French Lawmakers Pass Controversial Holocaust Compensation Bill
French lawmakers voted on Wednesday to create a $60-million fund to compensate Holocaust victims deported by French state rail firm SNCF to Nazi concentration camps in a move also intended to protect the company from future U.S. litigation.
About 76,000 Jews were arrested in France during World War Two and transported in appalling conditions in railway boxcars to concentration camps such as Auschwitz, where most died.
The vote was carried despite mass abstentions by France’s conservative opposition, which questioned the validity of the legal guarantees offered by the United States.
Opposition lawmaker Pierre Lellouche described the fund, the fruit of an agreement reached in Washington last December, as “a kind of French capitulation before a form of permanent judicial, even legislative blackmail by the Americans.”
The fund, managed by the United States, will be accessible to those deported from France but who could not benefit from French compensation measures.

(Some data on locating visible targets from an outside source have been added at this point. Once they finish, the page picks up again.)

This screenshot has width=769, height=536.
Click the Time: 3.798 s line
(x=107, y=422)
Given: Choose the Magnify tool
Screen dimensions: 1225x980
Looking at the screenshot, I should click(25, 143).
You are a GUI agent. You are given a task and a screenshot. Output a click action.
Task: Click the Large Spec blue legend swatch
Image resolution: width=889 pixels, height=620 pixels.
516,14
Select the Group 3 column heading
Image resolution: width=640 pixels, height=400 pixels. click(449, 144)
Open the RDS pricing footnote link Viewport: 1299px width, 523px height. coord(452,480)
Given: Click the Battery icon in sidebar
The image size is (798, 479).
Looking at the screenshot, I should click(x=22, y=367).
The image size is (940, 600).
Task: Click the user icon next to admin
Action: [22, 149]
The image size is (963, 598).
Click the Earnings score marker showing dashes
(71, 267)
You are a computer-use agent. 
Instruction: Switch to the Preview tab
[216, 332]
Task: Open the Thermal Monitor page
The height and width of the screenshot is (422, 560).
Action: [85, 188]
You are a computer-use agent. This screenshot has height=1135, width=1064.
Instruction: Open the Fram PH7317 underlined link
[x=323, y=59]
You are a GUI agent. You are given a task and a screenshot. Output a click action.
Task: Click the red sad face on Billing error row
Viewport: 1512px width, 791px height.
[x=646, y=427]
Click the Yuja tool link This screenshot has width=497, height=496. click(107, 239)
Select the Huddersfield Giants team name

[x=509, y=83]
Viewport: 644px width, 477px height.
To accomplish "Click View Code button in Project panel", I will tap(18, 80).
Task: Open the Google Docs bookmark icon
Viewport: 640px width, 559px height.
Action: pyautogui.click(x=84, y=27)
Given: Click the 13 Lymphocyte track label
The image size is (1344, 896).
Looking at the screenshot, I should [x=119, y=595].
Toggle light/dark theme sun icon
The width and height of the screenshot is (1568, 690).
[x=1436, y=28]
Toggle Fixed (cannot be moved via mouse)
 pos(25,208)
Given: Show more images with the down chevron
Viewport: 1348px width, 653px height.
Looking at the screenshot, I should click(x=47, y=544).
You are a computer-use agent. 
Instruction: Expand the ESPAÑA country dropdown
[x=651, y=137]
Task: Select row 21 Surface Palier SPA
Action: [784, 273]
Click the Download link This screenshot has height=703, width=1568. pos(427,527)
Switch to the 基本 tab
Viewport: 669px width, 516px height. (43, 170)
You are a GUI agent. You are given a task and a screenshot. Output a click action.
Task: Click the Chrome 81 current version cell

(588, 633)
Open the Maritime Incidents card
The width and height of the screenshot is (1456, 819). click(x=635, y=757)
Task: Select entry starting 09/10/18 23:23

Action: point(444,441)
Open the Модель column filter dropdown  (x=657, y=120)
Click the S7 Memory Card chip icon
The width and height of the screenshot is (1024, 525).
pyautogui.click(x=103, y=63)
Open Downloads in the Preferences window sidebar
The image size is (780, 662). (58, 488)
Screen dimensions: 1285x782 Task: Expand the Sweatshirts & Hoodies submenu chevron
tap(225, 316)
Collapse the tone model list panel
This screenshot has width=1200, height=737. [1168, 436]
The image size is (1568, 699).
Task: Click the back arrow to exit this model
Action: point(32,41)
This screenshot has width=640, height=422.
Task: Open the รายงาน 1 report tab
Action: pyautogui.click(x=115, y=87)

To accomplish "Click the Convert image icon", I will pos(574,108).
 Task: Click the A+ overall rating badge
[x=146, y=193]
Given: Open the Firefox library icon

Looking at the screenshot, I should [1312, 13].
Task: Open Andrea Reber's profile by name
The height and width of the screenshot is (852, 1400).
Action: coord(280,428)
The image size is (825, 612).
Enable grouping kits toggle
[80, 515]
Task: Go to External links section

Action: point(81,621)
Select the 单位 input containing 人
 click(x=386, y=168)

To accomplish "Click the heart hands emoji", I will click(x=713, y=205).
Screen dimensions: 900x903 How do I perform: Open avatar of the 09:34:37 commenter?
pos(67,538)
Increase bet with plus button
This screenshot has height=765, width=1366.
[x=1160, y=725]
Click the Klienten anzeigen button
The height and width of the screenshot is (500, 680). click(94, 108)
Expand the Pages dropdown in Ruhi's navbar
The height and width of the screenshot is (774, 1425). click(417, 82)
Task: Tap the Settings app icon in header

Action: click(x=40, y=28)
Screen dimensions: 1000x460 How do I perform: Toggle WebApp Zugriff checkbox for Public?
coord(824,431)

It covers victims in countries except Britain, Poland, Belgium and the Czech Republic, which already have bilateral agreements with France.
U.S. politicians have for years sought to stop the rail firm taking part in tenders on their territory, asking for the French company to first provide compensation.
The agreement is intended to guarantee a judicial immunity that will mean SNCF can no longer be directly targeted by lawsiuits or excluded from tenders.
France’s upper house examines the bill on July 9.